When Marcia was nine years old she lived in Mexico. One day a teacher sent her home with a paper about key players in the United Nations, and these people became her role models, helping to solidify her future career in international development. After spending a year in Peru and a summer in Cameroun, Marcia, then 23, went to Nigeria to conduct research about the Nigerian press for her doctoral thesis. The AAUW fellowship Marcia received helped support this field research. She says of the award, “I am very grateful for the fellowship. It made all the difference.”
Marcia stayed in Nigeria for four years, teaching first-year politics at the University of Ibadan. When I asked her how she got along as a 23-year-old white woman in Nigeria in the 1970s, she said she had a wonderful group of Nigerian graduate student friends, she always brought along her flute, and she got good at dancing the highlife, a popular West African style of music. Marcia said that of all her educational experiences, in many respects, Nigeria was one of her most important “universities.”
Marcia went on to have many global adventures, but one of her proudest achievements is the women’s college she helped found: Effat College in Jeddah, Saudi Arabia. Just last year the college became a university, and now the dean of the school, Haifa Jamal al-Lail, is called “president,” making her the first woman in Saudi Arabia with that title.

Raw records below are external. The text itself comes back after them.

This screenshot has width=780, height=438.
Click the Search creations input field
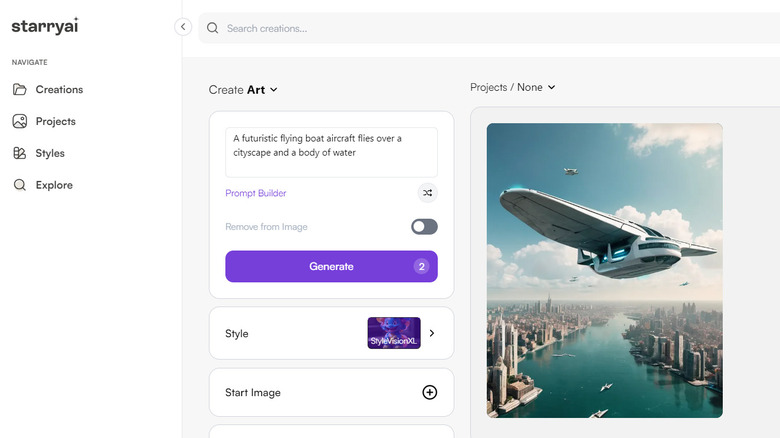coord(480,28)
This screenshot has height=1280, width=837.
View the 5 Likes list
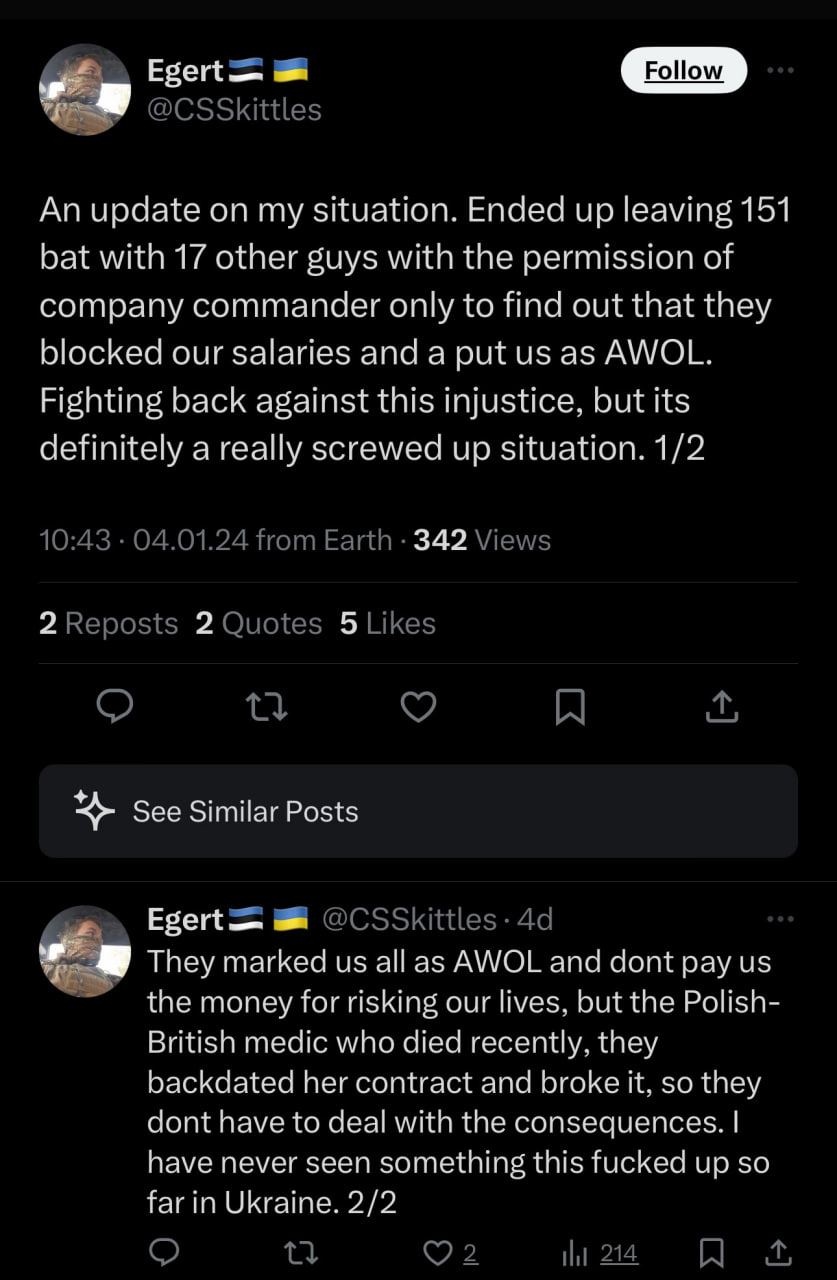point(388,623)

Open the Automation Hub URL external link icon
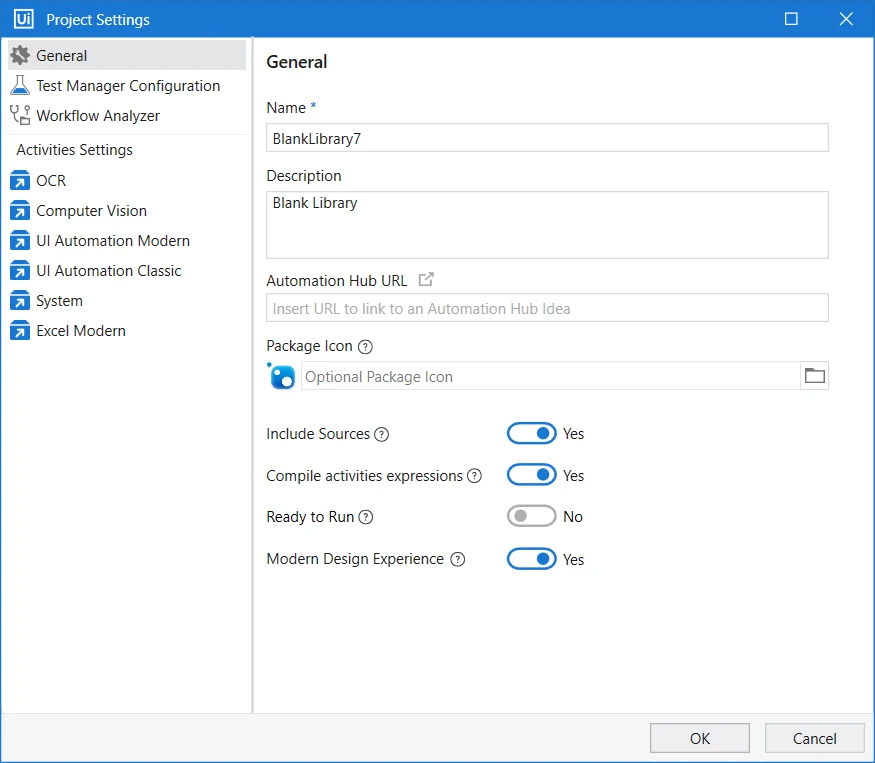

Although Marcia’s team is finishing up and plans to be out of Pakistan by the end of the year, it sounds like her home in France won’t have company for long. She plans to go back and forth between France and Pakistan until the university is finished. Looking into the future, Marcia feels she has one more university in her. Her dream is to start a women’s university somewhere in the developing world.
This back and forth between developing the university in Pakistan and finding refuge in her home in rural France seems to exemplify Marcia’s favorite quote by Gerard Manley Hopkins: “There lives the dearest freshness deep down things.” Hopkins knew that beneath all the politics and the developing and the building is the ability for nature to bloom and prosper.

I have been wanting to hear about Marcia for a long time. Thank you for this update. We were classmates at the 2000 Byrn Mawr Summer Institute for Women Administrators (I received a grant from AAUW to attend this wonderful summer event). While there, I also met Haifa al-Lail (a classmate too) and am so happy to hear that she is the President of this most remarkable University, thanks to Marcia’s leadership.
Thanks for helping me keep up with these two remarkable women.
Would you have an email address to share so that I could reach Marcia?